Quello che è successo martedì 11 giugno sull’aborto a Montecitorio (e dentro il Pd) ha dell’incredibile. Nel voto sulle nove mozioni, che riguardavano la legge 194, infatti, si è arrivati ad un paradosso: su una mozione di Sel (probabilmente la più importante) con cui si chiedeva di limitare negli ospedali il numero di obiettori che si rifiutano di praticare l’aborto (impedendo di fatto l’attuazione della legge in molte realtà), M5s e Pdl hanno votato a favore e il Pd invece si è astenuto. Un voto incredibile perché ribalta tutte le geografie politiche immaginate fino ad oggi.
È un voto che – per fortuna – ha visto esprimersi molti dissidenti nelle fila del partito di Guglielmo Epifani, da Anna Rossomando a Roberta Agostini, a Ivan Scalfarotto a tante deputate che non hanno accolto l’indicazione del capogruppo Speranza (evidentemente preoccupato di evitare una divisione). Ma anche un voto che stupisce, visto che su questo documento un ministro di centrodestra come Beatrice Lorenzin aveva dato il suo nulla osta.
Un altro paradosso è questo, e riguarda i media. Tutti i giornali oggi hanno messo in ombra questo voto nel Pd, ma hanno dato grande risalto alla frattura che si è verificata, nello stesso dibattito, tra le due anime di Scelta Civica. il partito di Monti, infatti, si è spaccato in due, producendo due testi di orientamento opposto e addirittura contrapposto: una mozione di segno progressista e laico presentata da Irene Tinagli e una più conservatrice proposta da Paola Binetti. Ma il fatto sorprendente (e politicamente significativo) è che il testo proposto dal capogruppo di Sel Gennaro Migliore, al contrario degli altri, è passato, con una maggioranza stranissima (visto che al momento del voto erano presenti la metà dei deputati): 230 voti favorevoli (raccolti dai tre partiti che abbiamo detto) e 254 astenuti. Mentre l’elemento che deve far riflettere è che ancora una volta nel Pd, la difficile compatibilità tra l’anima laica e quella cattolica, ha prodotto una non-scelta, un surreale invito ad astenersi.

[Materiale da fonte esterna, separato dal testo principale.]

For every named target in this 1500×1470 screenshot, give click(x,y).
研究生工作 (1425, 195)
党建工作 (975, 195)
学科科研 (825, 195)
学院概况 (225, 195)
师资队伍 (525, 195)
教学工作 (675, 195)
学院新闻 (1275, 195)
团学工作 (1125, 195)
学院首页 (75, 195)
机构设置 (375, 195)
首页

Spiega Anna Rossomando, del Pd: «La mia posizione su questi temi è, da sempre, quella di garantire il diritto delle donne a poter abortire. Non avrei potuto votare – aggiunge la Rossomando – contro un testo che non solo condividevo, ma toccava un punto importante di tutte le mie battaglie, la necessità di tutelare le donne dal veto dei medici obiettori nelle strutture pubbliche. Fra l’altro – osserva la deputata del Pd – Sel aveva accettato di ammorbidire il testo originario che fissava la soglia massima di obiettori al 30%». Aggiunge Scalfarotto: «Non credo di aver violato la disciplina di partito perché qui siamo visibilmente di fronte ad un caso di coscienza, e soprattutto di fronte ad un voto che era considerato plausibile anche dal ministro. Io non sono tiratore. Ma sono molto franco».
Aggiunge Giorgio Airaudo, deputato di Sel: «La mozione era di puro buonsenso, e chiedeva di prevedere che la non-obiezione fosse indispensabile per i nuovi assunti o i trasferiti in altri ospedali, e che i medici di famiglia debbano comunicare ai rispettivi ordini l’eventuale intenzione di esercitare l’obiezione di coscienza. Ho grande rispetto per il Pd – conclude il deputato – ma credo che su questi temi civili esista in parlamento una maggioranza progressista che può esprimersi». La vera domanda è cosa potrebbe accadere se in questo parlamento tutte le forze che in modo trasversale rispetto ai partiti esprimono una maggioranza progressista, iniziassero a legificare davvero. E soprattutto cosa accadrebbe se su questi temi la maggioranza del Pd la smettesse di essere indecisa a tutto.